Tumor secreted factors directly influence the expansion of myeloid-derived suppressor cells (MDSC), which have
emerged as forefront mediators of cancer immune suppression. MDSC not only promote tumor growth by
suppressing T cells within the tumor, but also facilitate metastasis by enhancing angiogenesis and pre-metastatic
niche formation. The presence of expanded MDSC peripherally and within the tumor microenvironment has been
associated with worse prognosis with definitive treatment and less response to anti-PD1 immune checkpoint
therapy in HNSCC. Moreover, RT itself has been shown to increase MDSC level systemically. Therefore,
investigating factors that facilitate MDSC expansion, recruitment and function is integral to developing novel
therapies. We have previously shown that Galectin-1 (Gal-1) is induced by hypoxia and/or RT in HNSCC and its
elevated expression in the tumor stroma correlated with poor prognosis. We have data indicating that Gal-1
expressing tumors harbor high levels of local and systemic MDSC, and that Gal-1 blockade (genetically or with
antibodies) substantially reduced the number of MDSC throughout, independent of its effect on T cells. Moreover,
Gal-1 blockade led to fewer metastases and less MDSC recruitment to metastatic sites. Despite extensive
literature supporting Gal-1’s effect on T cells, very few studies have evaluated its relationship with MDSC. Based
on our preliminary data, we hypothesize that tumor secreted Gal-1 can directly affect MDSC recruitment to the
primary tumor while simultaneously promote metastases through MDSC driven pre-metastatic niche formation.

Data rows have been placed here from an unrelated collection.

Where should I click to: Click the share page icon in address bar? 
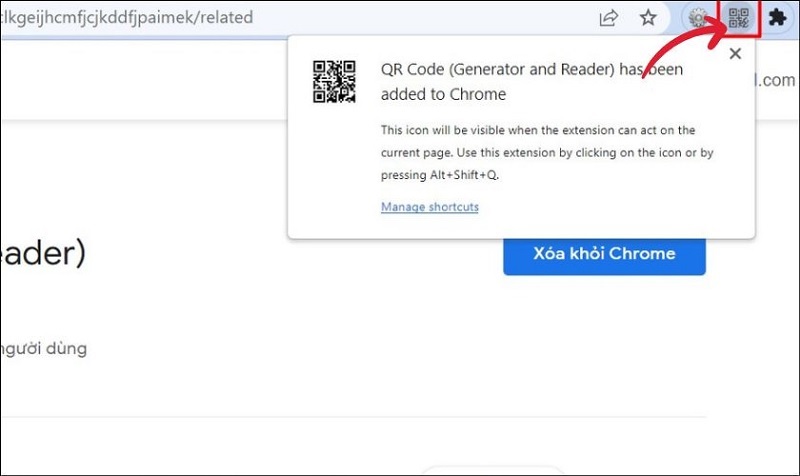click(x=608, y=18)
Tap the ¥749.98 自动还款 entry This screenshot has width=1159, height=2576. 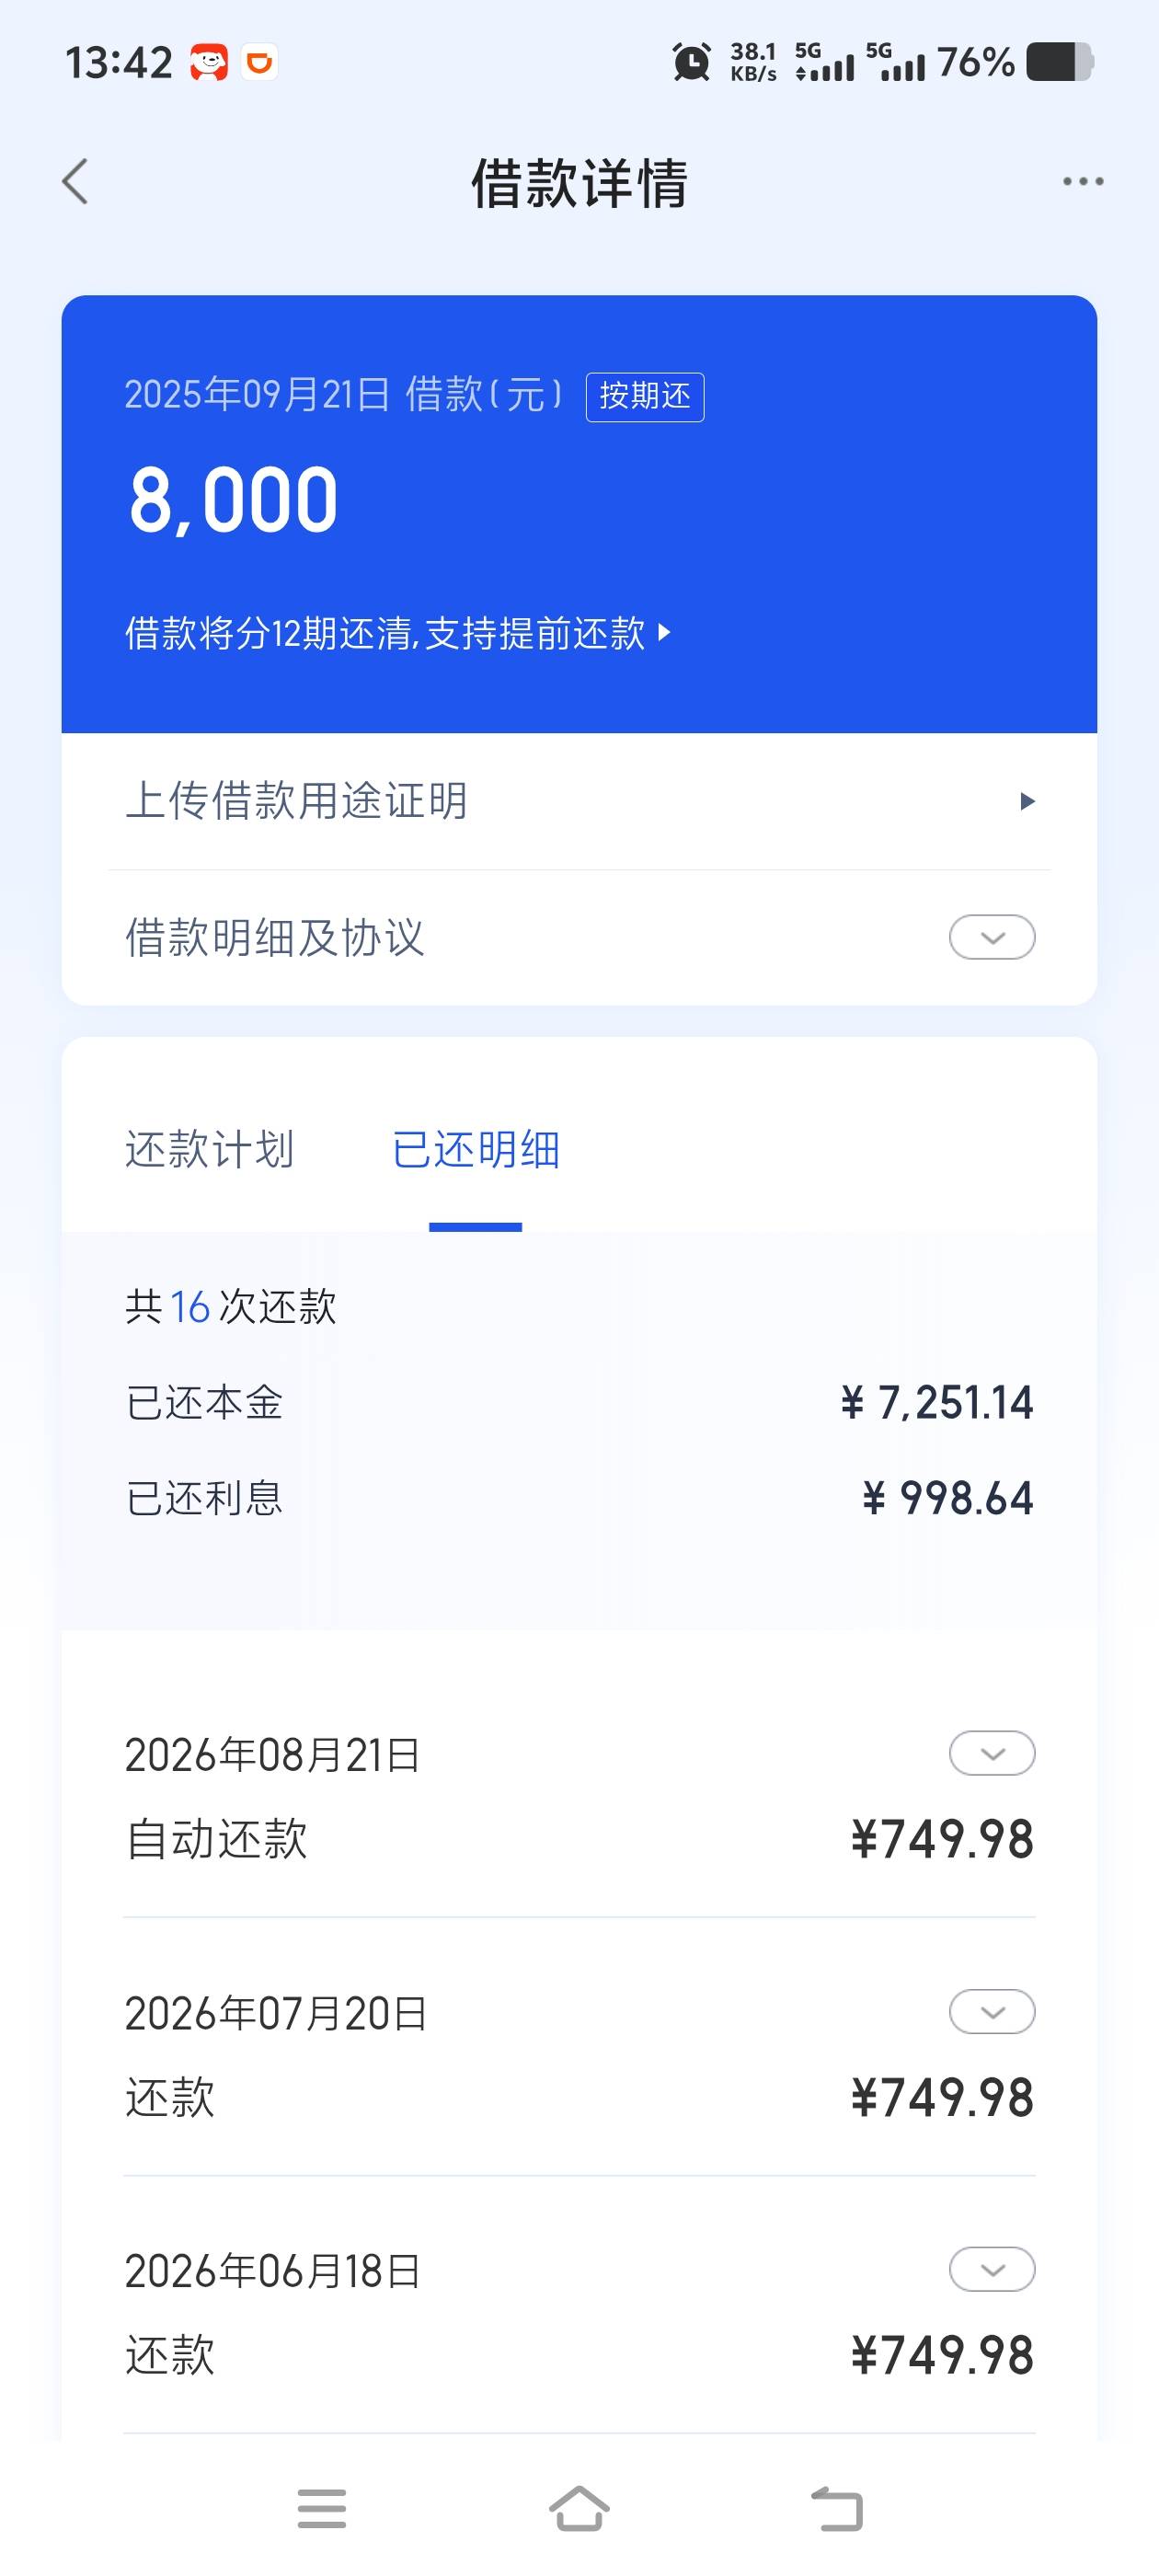(x=579, y=1797)
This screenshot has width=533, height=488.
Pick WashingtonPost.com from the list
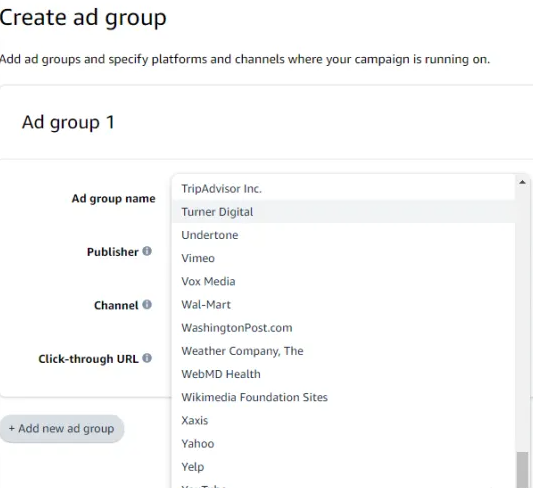click(344, 327)

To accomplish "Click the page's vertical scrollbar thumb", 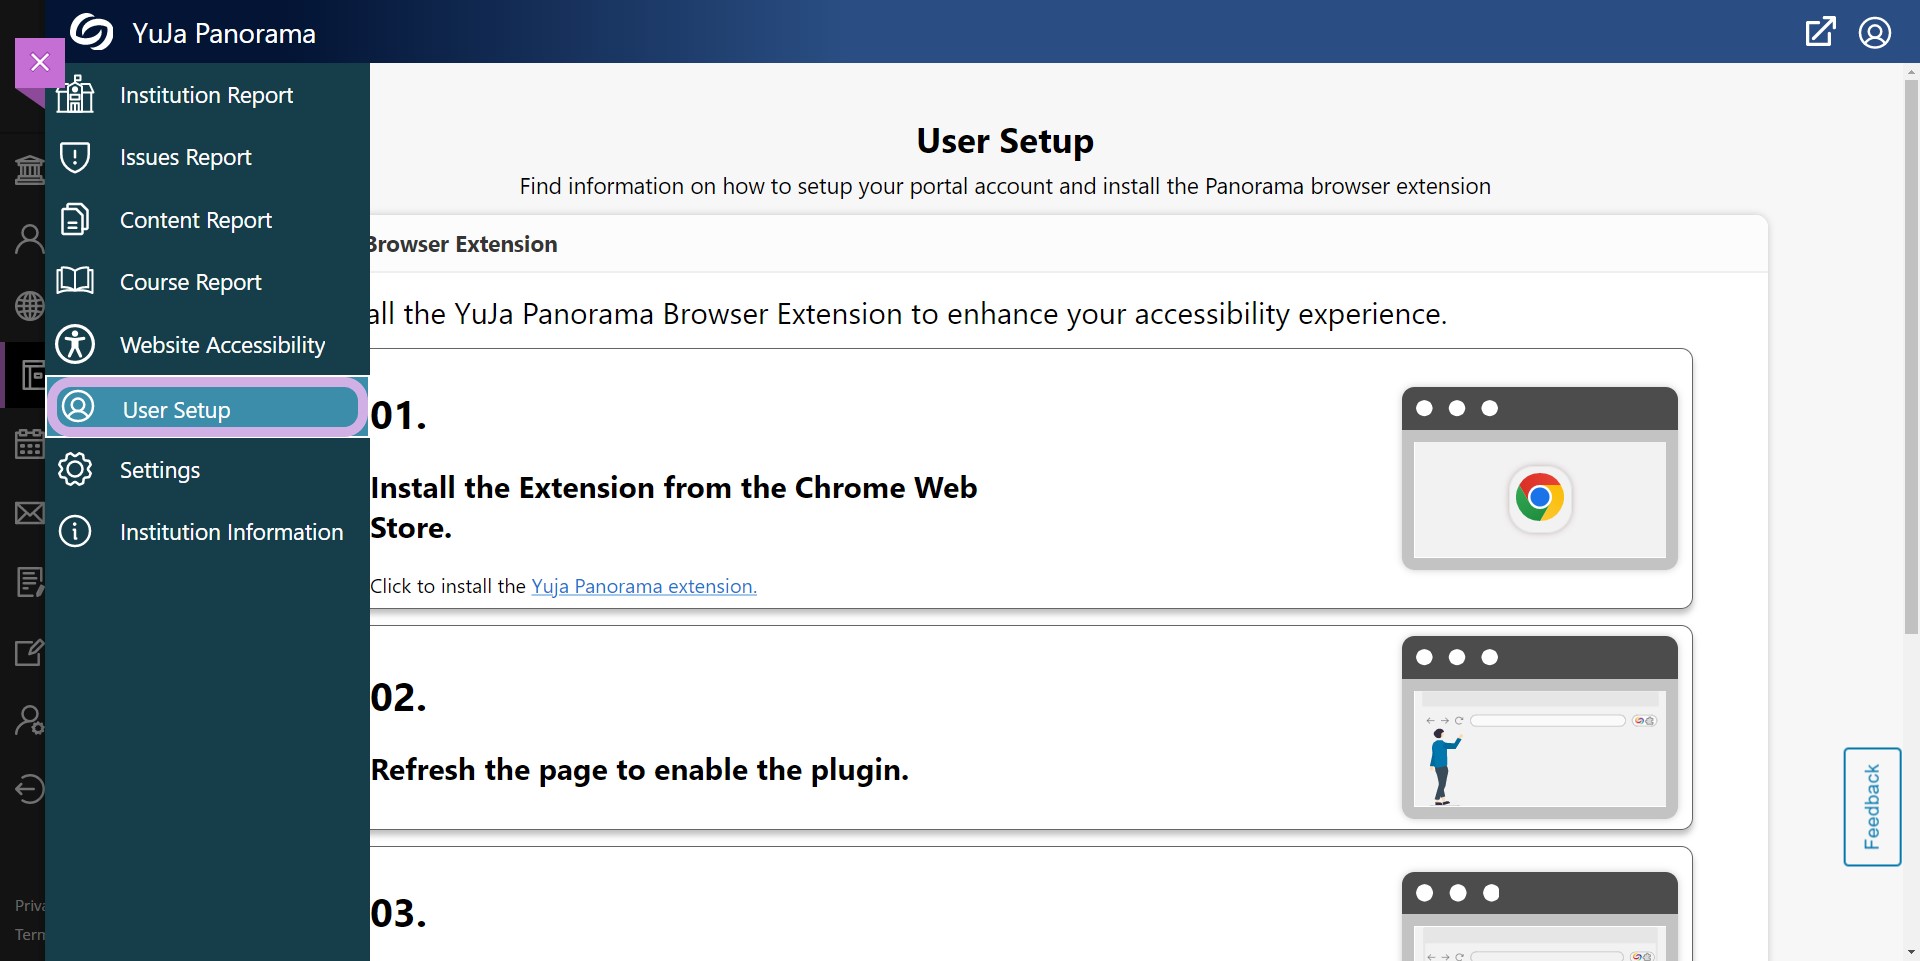I will (1911, 355).
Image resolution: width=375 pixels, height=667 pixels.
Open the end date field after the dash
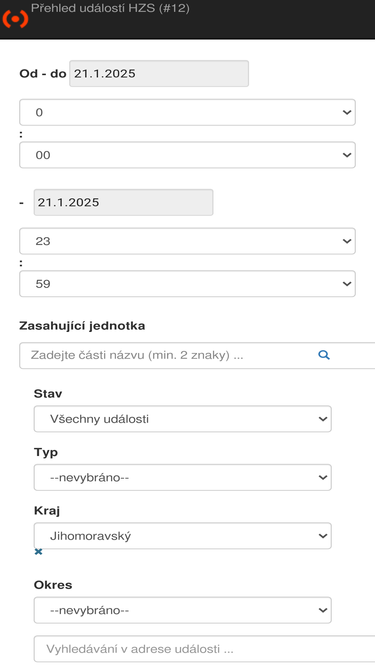(x=123, y=202)
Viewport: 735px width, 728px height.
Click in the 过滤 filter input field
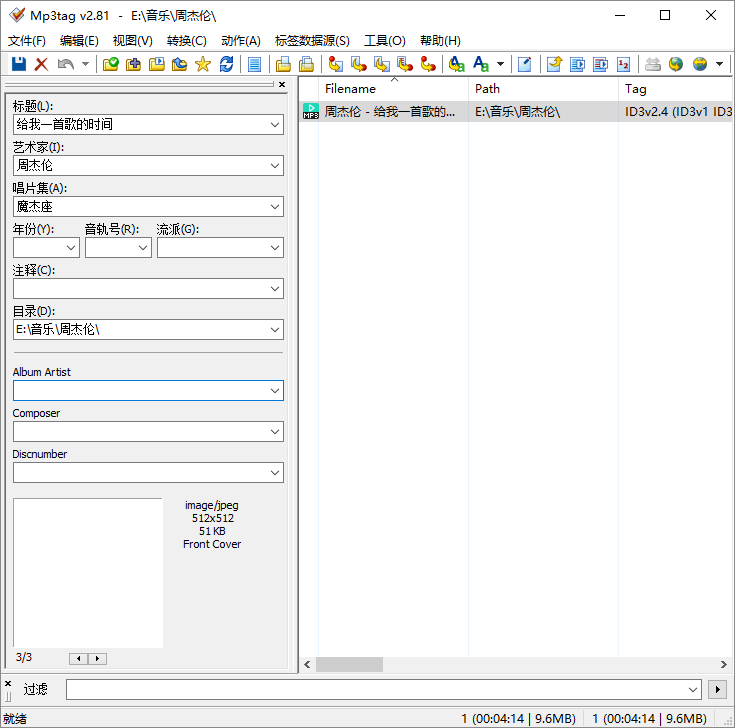pyautogui.click(x=380, y=689)
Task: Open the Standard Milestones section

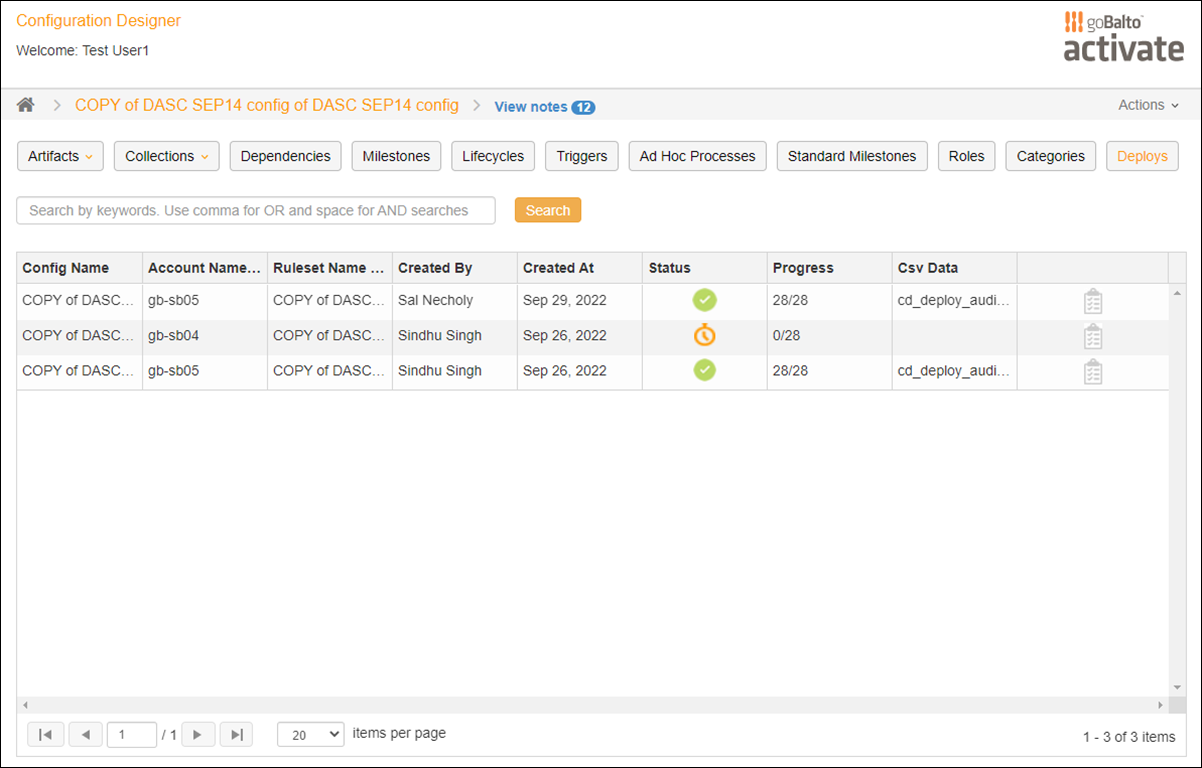Action: 851,156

In addition, RT-induction of Gal-1 secretion may lead to higher systemic MDSC noted in patients receiving RT.
Therefore, Gal-1 blockade can decrease both local and systemic MDSC burden and enhance tumor response
to both RT and immune check point therapy. We will test this hypothesis with the following specific aims: (1) To
determine whether Gal-1 mediates the effect of RT on increasing MDSC level in the tumor and systemwide in
HNSCC; (2) To discern the host versus tumor cell dependent factors mediating Gal-1’s induction of MDSC
expansion systemwide and recruitment to the tumor microenvironment; (3) To determine whether MDSC mediate
Gal-1’s effect on metastases and whether CXCR2 blockade decrease distant metastasis in Gal-1+ HNSCC, and
(4) To determine whether CXCR2 inhibition is as effective as Gal-1 blockade when combined with RT and PD1
antibody in HNSCC and to characterize the immune cells involved in these treatments. While optimal Gal-1
targeting is being developed, clinical grade CXCR2 inhibitors exist and are being tested in trials for both cancer
and non-cancer conditions. Our studies, if successful, will provide rationales for integrating CXCR2 inhibitor with
RT and anti-PD1 therapy in Gal-1 overexpressing HNSCC.